The recommended US$12.50 a share offer represents a 40% premium to the previous night's closing price and was worth 36% more than the volume-weighted average price over the last 30 days.

The bid has been tabled by newly formed Innovative Energy, which is jointly owned by 64% shareholder ADES Investments, Saudi’s Public Investment Fund and Zamil Group.

Later in the month, ADES said it was cautiously optimistic on its prospects for the rest of 2021, as it sees early-stage signs of a recovery as oil prices steadily improve.

The company, in its results statement Tuesday, said it is positioned for recovery from the lows experienced during the third and fourth quarters of the year.

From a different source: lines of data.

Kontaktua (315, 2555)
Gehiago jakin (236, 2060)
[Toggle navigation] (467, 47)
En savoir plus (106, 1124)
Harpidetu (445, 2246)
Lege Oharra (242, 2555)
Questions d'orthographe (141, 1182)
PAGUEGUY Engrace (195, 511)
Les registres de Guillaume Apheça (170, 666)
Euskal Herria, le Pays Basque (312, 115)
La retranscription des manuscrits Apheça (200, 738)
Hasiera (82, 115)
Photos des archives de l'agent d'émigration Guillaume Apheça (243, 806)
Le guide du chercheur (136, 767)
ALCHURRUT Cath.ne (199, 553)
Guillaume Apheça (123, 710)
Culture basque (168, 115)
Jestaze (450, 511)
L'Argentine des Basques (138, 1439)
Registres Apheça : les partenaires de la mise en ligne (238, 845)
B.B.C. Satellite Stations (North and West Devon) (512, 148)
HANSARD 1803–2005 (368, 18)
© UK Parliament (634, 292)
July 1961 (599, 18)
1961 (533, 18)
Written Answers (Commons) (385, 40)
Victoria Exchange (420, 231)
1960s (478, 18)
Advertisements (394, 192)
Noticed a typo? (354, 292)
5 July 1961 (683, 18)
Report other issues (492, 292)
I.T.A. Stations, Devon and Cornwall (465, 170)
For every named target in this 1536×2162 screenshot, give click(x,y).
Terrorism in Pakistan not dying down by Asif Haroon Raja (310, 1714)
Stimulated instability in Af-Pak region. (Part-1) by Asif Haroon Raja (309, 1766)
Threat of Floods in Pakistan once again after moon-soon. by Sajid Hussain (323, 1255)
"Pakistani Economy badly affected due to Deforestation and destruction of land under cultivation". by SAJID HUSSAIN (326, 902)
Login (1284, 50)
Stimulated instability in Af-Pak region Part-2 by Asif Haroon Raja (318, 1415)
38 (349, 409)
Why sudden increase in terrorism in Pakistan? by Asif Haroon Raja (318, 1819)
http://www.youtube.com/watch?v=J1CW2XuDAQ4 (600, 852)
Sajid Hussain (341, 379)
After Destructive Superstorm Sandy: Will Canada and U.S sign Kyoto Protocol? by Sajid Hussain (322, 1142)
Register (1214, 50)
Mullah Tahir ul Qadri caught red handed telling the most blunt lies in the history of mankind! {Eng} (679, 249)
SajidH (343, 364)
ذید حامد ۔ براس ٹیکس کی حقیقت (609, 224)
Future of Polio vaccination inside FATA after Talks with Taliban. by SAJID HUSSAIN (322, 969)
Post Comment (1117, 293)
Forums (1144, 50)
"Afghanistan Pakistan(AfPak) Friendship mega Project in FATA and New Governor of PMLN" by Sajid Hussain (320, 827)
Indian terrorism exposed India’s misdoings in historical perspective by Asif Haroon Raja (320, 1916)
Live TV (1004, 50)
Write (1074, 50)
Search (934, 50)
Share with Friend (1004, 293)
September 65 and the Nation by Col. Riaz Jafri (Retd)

Revenue for 2020 amounted to US$452.1mln compared to US$477.8mln in the prior year meanwhile earnings (adjusted EBITDA) reduced by 3% to US$185.1mln from US$190.6mln in 2019. 

Net profit was reported at US$22mln, and the company said that ‘normalised’ net profit would total US$40mln. Operating cashflow was marked at US$181mln for the year, up from US$178mln in 2019, amidst lower capex and acquisition spend.

The company ended the financial year with US$62.5mln of cash on hand and had undrawn bank facilities amounting to US$92mln.

“Our focus for the coming year remains on actively growing our backlog by pursuing contract renewals and tendering activity while driving further efficiency enhancements through a continued focus on operational efficiency, synergy extraction and digitalisation," said chief executive Dr Mohamed Farouk.

Reviewing last year, it added: “We emerged from 2020 with our top-line largely intact, our EBITDA margin slightly improved due to our successful cost efficiencies and integration efforts, and we maintained a strong financial position with an optimised capital structure.